## Instructions for the task
Count the lines in the data below that contain the word "button". Reply with the number alone.
- - - -
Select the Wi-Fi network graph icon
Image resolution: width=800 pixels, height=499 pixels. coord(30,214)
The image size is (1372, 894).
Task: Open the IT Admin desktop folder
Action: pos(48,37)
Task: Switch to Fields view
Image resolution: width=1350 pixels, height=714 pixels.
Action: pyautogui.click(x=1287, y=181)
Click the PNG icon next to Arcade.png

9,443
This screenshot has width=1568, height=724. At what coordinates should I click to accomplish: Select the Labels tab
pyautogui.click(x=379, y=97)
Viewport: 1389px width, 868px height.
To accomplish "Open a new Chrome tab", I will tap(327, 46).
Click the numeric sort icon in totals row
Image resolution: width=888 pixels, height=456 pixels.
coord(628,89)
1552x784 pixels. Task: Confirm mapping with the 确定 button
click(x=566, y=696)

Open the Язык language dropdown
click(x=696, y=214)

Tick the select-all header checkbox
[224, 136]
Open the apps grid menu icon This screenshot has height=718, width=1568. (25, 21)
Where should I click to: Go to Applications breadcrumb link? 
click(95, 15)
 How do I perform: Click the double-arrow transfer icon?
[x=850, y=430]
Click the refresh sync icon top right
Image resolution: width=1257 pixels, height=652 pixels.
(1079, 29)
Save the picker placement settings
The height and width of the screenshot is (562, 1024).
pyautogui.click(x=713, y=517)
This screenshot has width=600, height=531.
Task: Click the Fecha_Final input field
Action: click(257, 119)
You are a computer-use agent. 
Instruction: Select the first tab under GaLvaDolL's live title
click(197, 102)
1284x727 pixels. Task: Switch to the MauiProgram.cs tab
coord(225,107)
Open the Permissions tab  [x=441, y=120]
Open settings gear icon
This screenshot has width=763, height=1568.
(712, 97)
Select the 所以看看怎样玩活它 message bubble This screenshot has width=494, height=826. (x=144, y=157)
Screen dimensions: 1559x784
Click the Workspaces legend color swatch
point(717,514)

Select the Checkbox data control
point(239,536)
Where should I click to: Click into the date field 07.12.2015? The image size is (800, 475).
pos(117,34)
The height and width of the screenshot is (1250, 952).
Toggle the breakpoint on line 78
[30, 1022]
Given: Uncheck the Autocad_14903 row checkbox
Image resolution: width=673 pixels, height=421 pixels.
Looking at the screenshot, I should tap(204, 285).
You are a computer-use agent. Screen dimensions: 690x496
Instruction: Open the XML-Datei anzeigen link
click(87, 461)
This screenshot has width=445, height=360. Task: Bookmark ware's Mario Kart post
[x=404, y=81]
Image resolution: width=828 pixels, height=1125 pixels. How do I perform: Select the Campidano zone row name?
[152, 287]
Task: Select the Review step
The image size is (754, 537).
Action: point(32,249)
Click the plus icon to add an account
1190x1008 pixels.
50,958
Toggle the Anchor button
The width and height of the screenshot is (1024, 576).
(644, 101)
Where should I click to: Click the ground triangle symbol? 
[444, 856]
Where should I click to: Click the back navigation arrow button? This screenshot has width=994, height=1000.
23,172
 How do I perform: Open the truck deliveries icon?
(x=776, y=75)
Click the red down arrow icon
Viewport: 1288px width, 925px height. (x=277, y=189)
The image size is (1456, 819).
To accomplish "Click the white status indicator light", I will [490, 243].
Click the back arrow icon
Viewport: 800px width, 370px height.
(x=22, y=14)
- - - -
## In response
3